PUBLISHED DATE : 24/Jul/2025

Hari Hara Veera Mallu Review - A Poorly Executed Period Actioner

Hari Hara Veera Mallu Part 1 Review - A Poorly Executed Period Actioner

Ashwin Ram


Hari Hara Veera Mallu is a period action drama starring Pawan Kalyan, Bobby Deol and Niddhi Agarwal in the lead roles. The film is produced by AM Rathnam, directed by Jyothi Krisna and Krish Jagarlamudi. The music is composed by MM Keeravani.

 

Premise:

Set in the 17th century, fierce outlaw Hari Hara Veera Mallu played by Pawan Kalyan is assigned to recover the precious Kohinoor diamond which is under the control of ruthless Mughal emperor Aurangzeb. His true intentions are revealed later which forms the crux of the story.

 

Writing/ Direction:

Despite the usual tropes, the structure of the script has enough worthy plot-points to be made as a watchable film. The execution misfires big time due to an uninteresting screenplay. Barring some passable scenes in the first hour, the flow is horrendous as it lacks clarity of what exactly the end goal of the story is. It starts as how an outlaw is going to win over the ferocious Mughal emperor, but by the time it focuses on this particular element is at the tail end where we are left cluelessly without any closure. The entire junk that lies in between is irrelevant to the core story, the adventures of the hero running behind the diamond. If the idea is to make an Avane Srimannarayana type of film, then the script has to be perfectly interconnected to tease us with the twisted storytelling format. Twists barely create any impact, the intended comedies fall flat and the big scale heroic situations turning into big jokes, the face-off scene between Pawan Kalyan and a bunch of wolves seemed to be a spoof material. The flashback had the potential for an emotional backing, but the filming style did not result in transforming the same.

 

Performances:

Pawan Kalyan’s screen presence is powerful as always, no big scope to perform, he does well in delivering the punch dialogues.

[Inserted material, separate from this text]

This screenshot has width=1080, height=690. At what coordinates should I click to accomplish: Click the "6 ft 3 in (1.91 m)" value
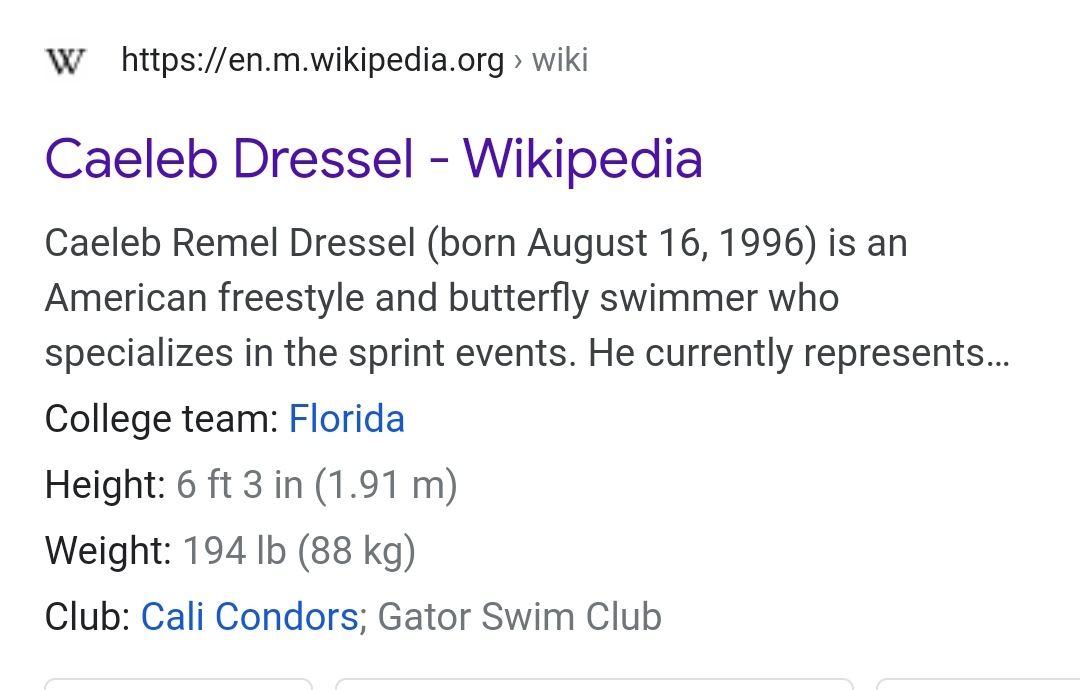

Niddhi Agarwal’s character might have had the importance on paper, but her scenes end up being poorly portrayed on-screen, also her makeup was so offputting. Bobby Deol fits fine as Aurangzeb, his role is single dimensional and the weak situations make him a dummy villain. Plenty of popular artists like Sathyaraj, Nasser, Easwari Rao, etc are casted in namesake supporting roles and some meaningless cameos in songs such as Anasuya Bharadwaj, Vennela Kishore, Redin Kingsley… they all act as passing clouds without adding any use to the flow.

 

Technicalities:

Except for the one dance number in the first half, the other tracks make no impact and a lot of songs are dumped back to back post interval. Sincere work by MM Keeravani with respect to background score, his efforts to musically improvise the film is very much evident. Dull cinematography, even the simple buildup shots are not captured efficiently to match the excitement of the fans. Disastrous VFX, the atmosphere effects, animals-involving portions and even the basic green mat shots look so amateur. The film is filled with lags, the edit pattern in general is messy, no clue who pitched the idea of abruptly cutting at the climax point just to make it into a two part saga. Stunt choreography lacks the punch, as it is the drama is missing, on top of it the fight sequences are too plain to engage.

 

Bottomline


An one-liner which is apt to make a convincing commercial outing is brought down to the ground level with weak screenwriting and cheap looking visuals. The idea to prolong the conclusion further to a separate movie is shocking us on a bad note.